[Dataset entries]

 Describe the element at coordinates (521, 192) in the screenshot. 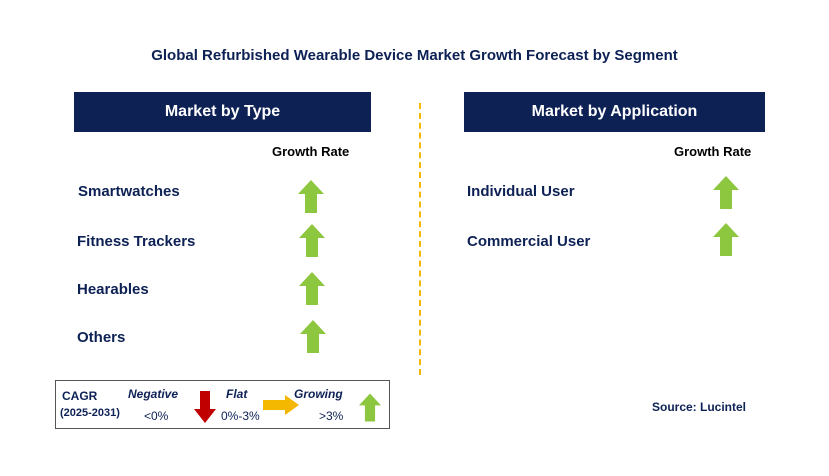

I see `segment-label-individual-user: Individual User` at that location.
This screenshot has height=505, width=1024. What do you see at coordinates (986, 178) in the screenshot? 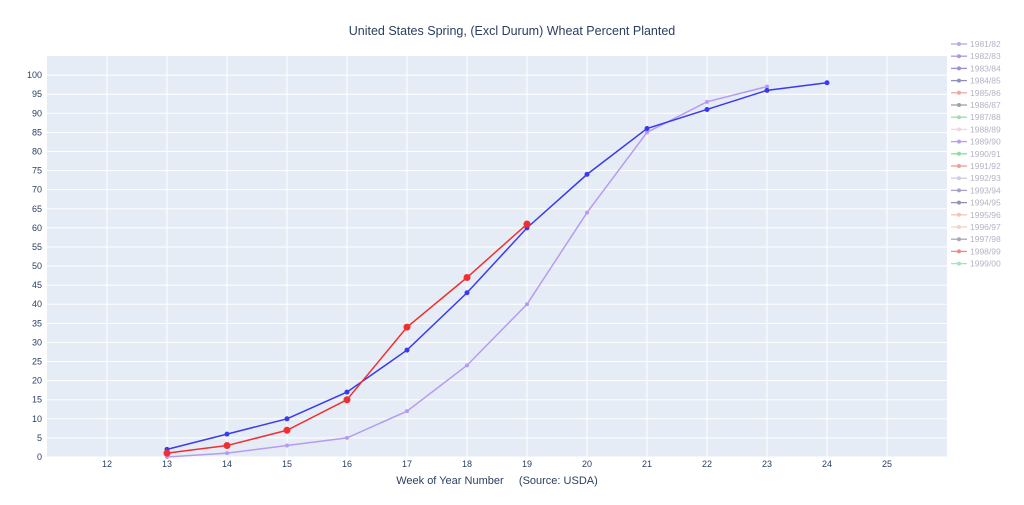
I see `legend-label: 1992/93` at bounding box center [986, 178].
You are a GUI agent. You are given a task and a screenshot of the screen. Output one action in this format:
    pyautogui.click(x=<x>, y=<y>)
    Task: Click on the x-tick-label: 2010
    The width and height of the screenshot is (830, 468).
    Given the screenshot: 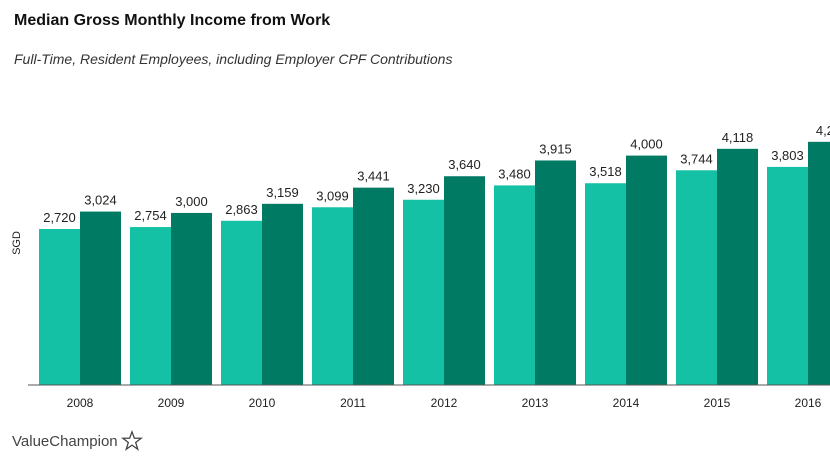 What is the action you would take?
    pyautogui.click(x=262, y=403)
    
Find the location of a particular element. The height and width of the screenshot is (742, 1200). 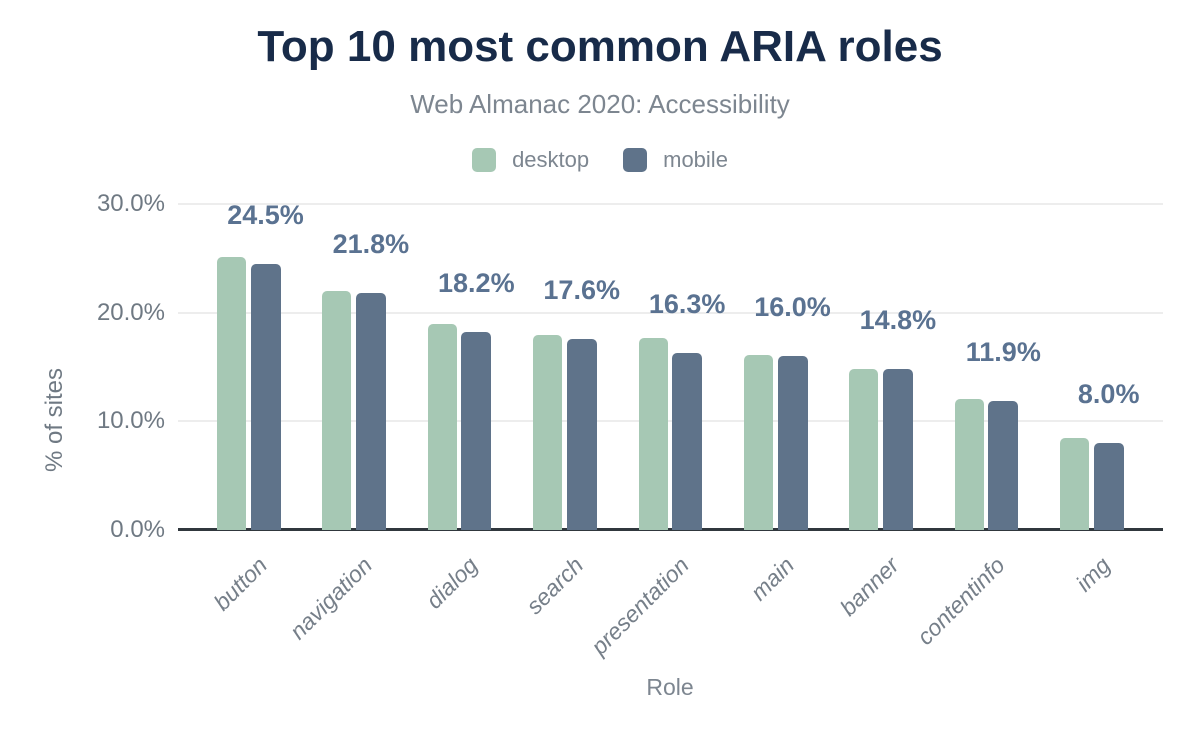

bar-mobile-dialog is located at coordinates (476, 431).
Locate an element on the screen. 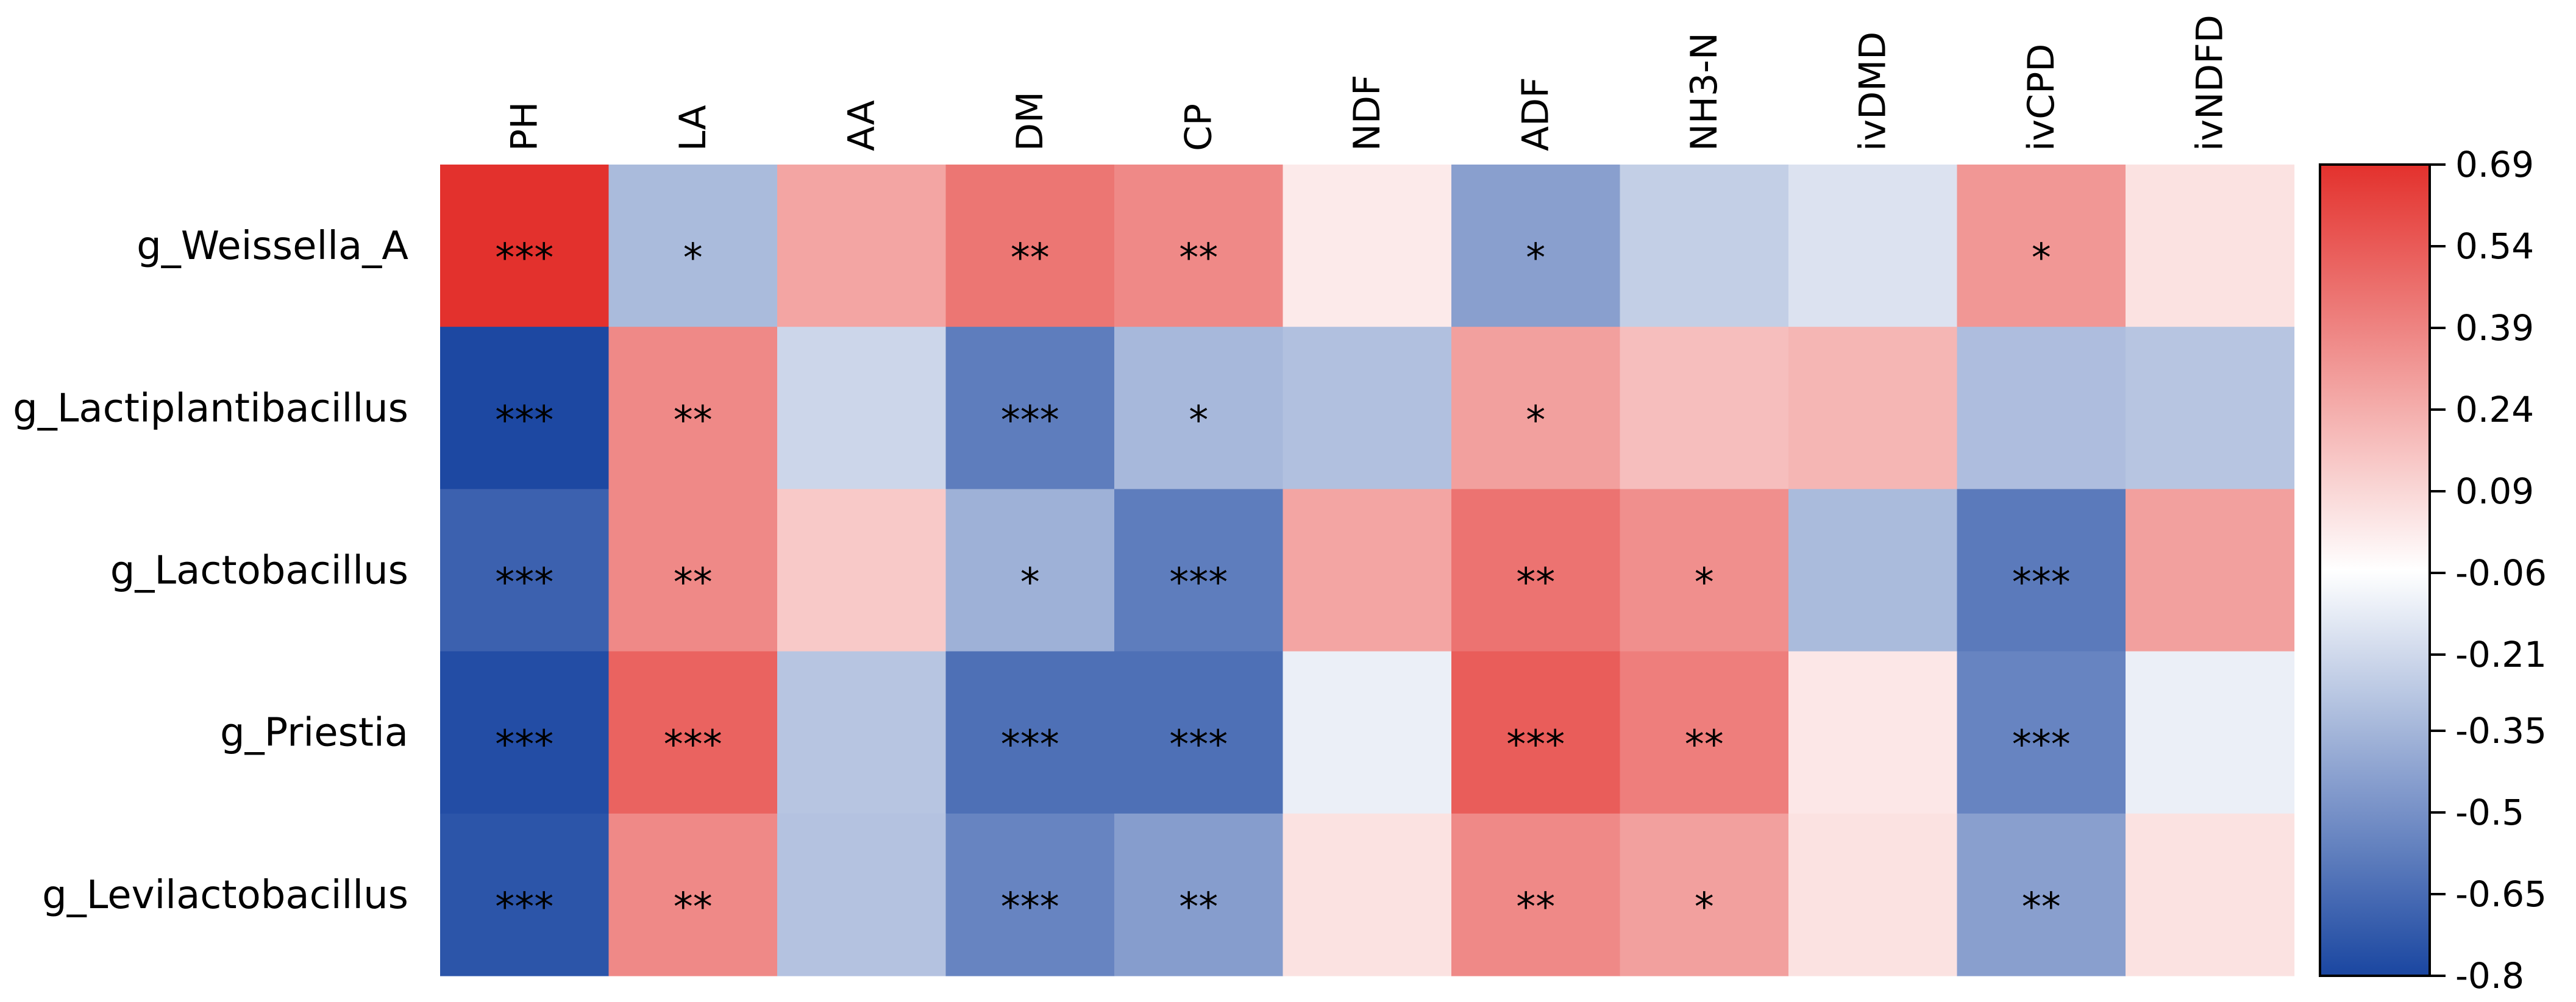 The image size is (2576, 1002). column-label: ADF is located at coordinates (1536, 114).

> [What to work on] Reproduce the lines of the items above verbatim, beginning with the line containing "This screenshot has" and continuing through the line containing "center [986, 178].", both included. Omit the pictures from your answer.

> [Answer box]
This screenshot has height=505, width=1024. What do you see at coordinates (986, 178) in the screenshot? 
I see `legend-label: 1992/93` at bounding box center [986, 178].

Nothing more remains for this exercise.